The public methods of the \Chirp\DKIM class are:

  1. the constructor which accepts a domain name, the name of the file storing your private key, and the chosen selector; and
  2. the sign method which accepts the existing email headers (array) followed by the email recipient, subject and body (all strings).

Note that your private key file needs to be accessible and readable by the web server under the PHP include_path at ~/dkim-keys/$key or you will see an error message.

If your private key is encrypted with a passphrase then an extra step will be required. See openssl_pkey_get_private for more information on this.

Once instantiated, the class object can be used to sign any number of emails using the same key and selector.

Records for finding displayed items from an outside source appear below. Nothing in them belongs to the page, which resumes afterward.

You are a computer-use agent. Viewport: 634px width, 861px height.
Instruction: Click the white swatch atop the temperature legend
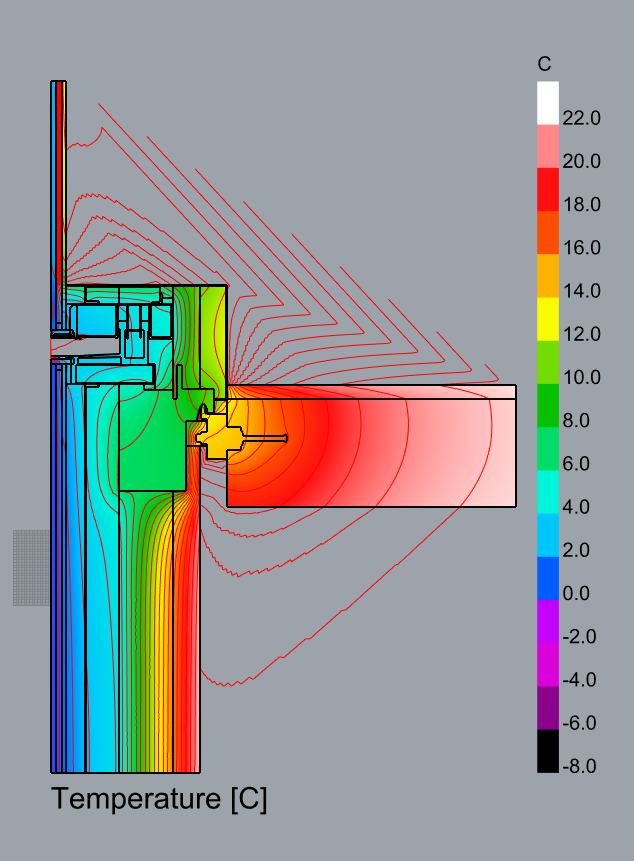click(548, 102)
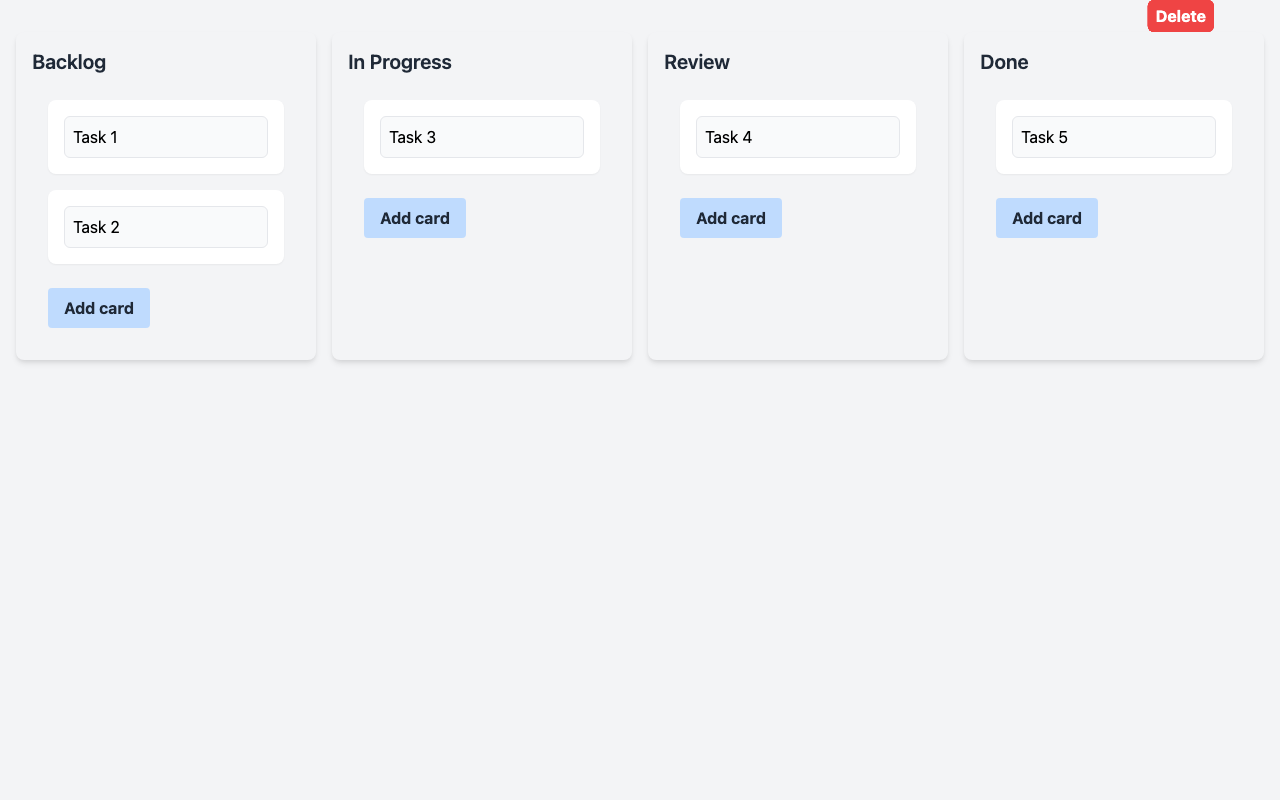Click Add card in the In Progress column
The width and height of the screenshot is (1280, 800).
point(414,218)
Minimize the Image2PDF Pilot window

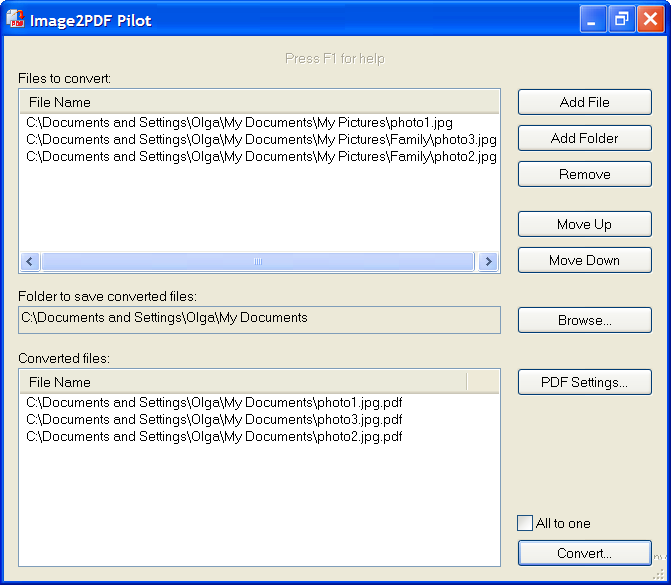593,19
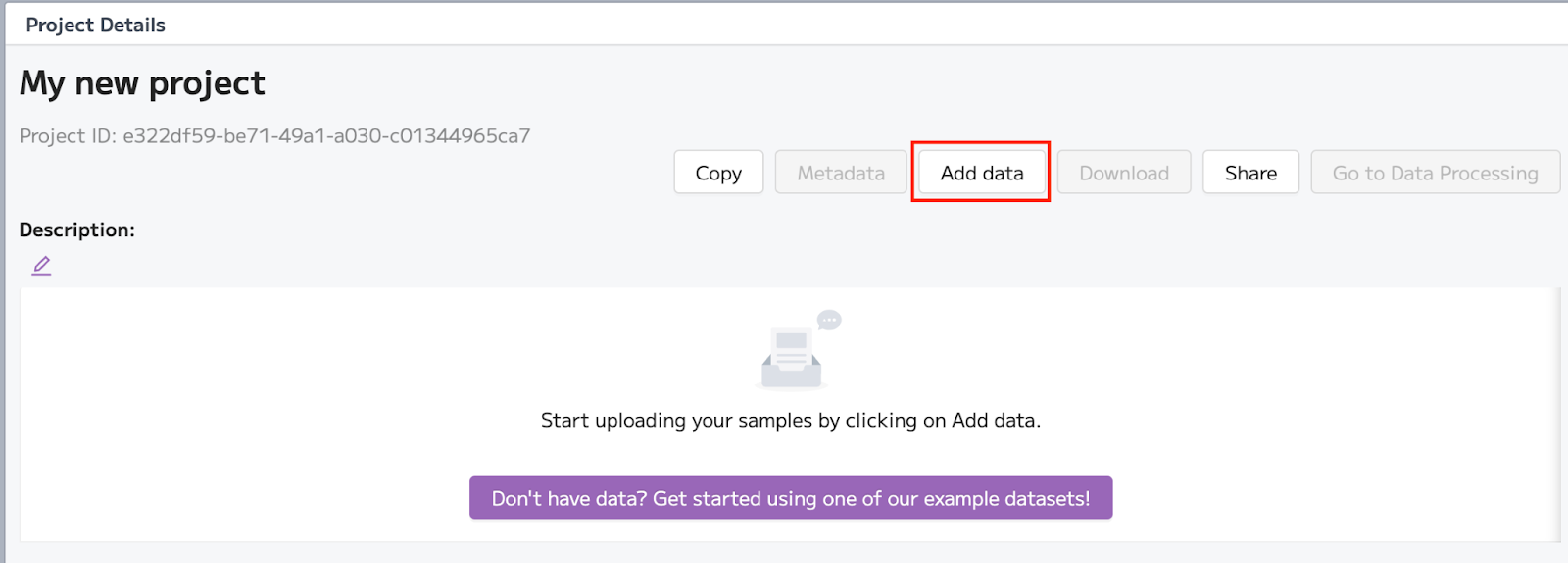Click the Project ID label text
This screenshot has height=563, width=1568.
pyautogui.click(x=68, y=136)
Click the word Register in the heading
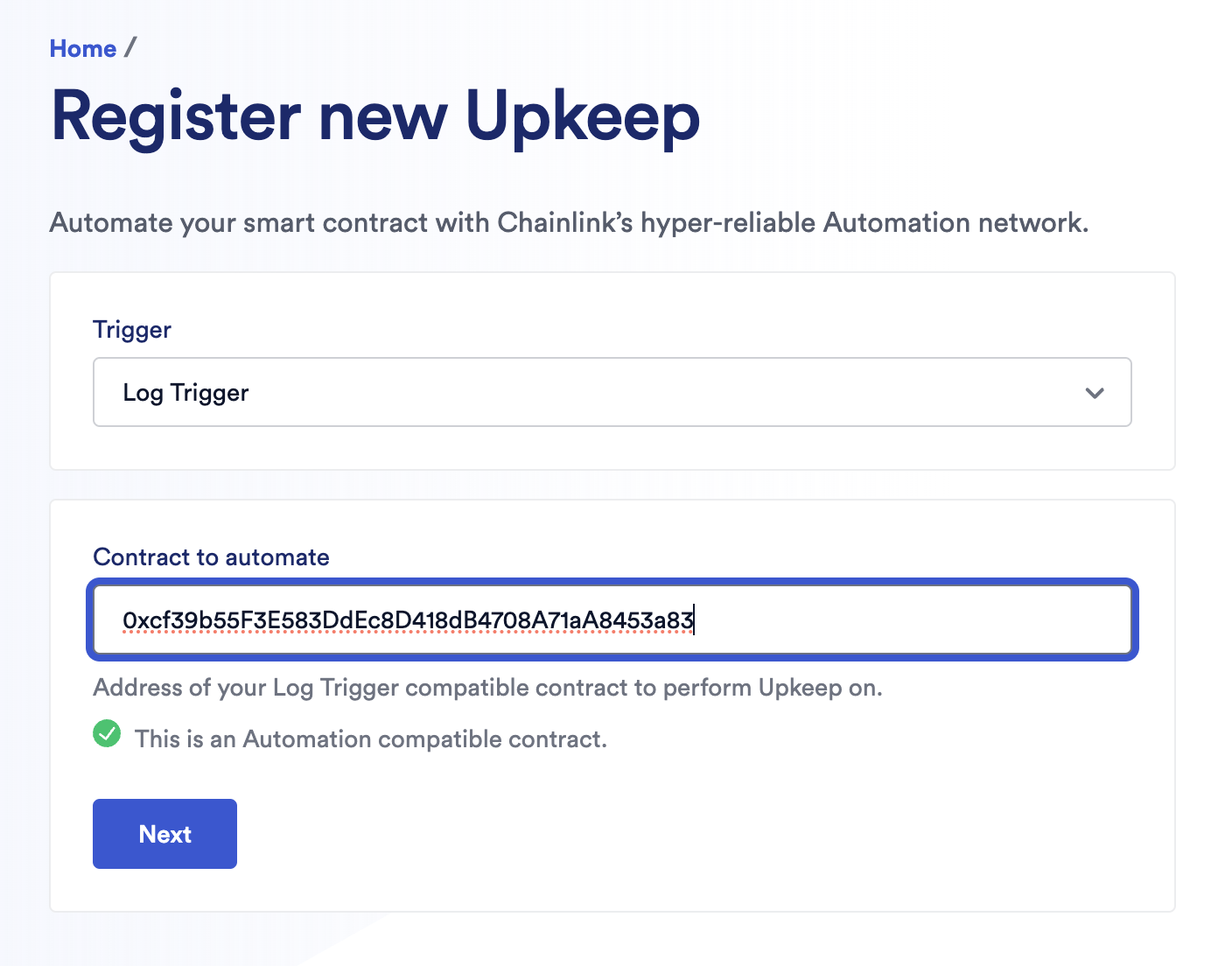The height and width of the screenshot is (966, 1232). [176, 116]
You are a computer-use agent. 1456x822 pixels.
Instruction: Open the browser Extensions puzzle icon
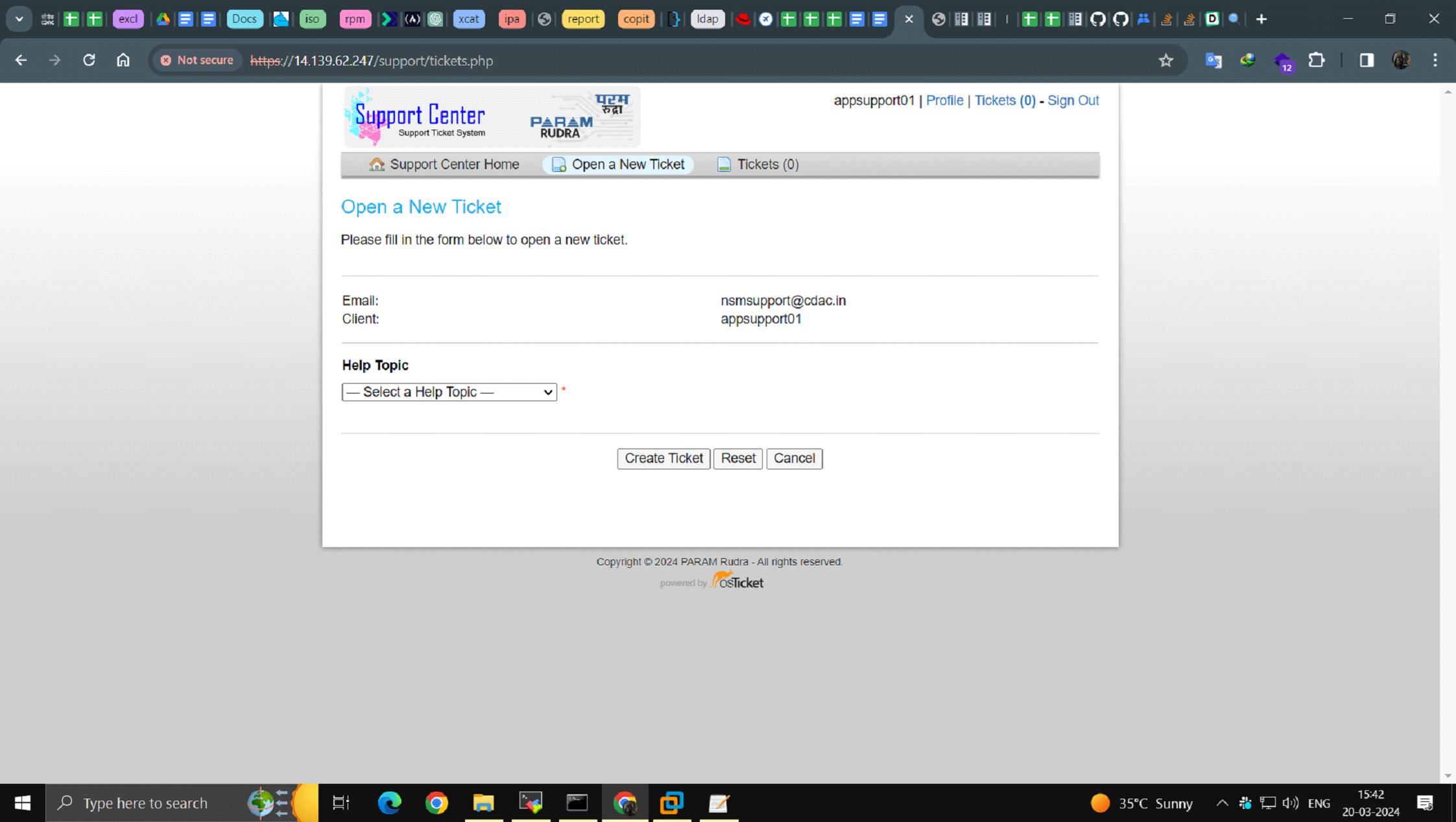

The sign method returns a string containing the DKIM Signature header line that needs to be added to the email headers before sending. Read on below for an example.

Example Usage

If previously you were invoking the PHP mail function as:

<?PHP mail( $target, $subject, $body, implode("\r\n", $headers), $params );

You now just require an extra step to append the DKIM signature header:

<?PHP $dkim = new \Chirp\DKIM("example.net", "mydomain-website.key", "website"); $headers[] = $dkim->sign($headers, $target, $subject, $body); mail( $target, $subject, $body, implode("\r\n", $headers), $params );

And if everything is in place you will now be sending DKIM-signed emails.

Troubleshooting Checklist

  • Your private key is readable by the webserver at the specified filepath;
  • Your public key was extracted from the same private key you are using;
  • You have added the DKIM TXT record to your DNS and reloaded the DNS;
  • You have checked your DKIM record using an online validator;

Now just send an email to yourself to confirm that it has a DKIM-Signature included in the headers. And if you are using GMail or a similar service, the validity of your DKIM signature should also be visible in the received email headers.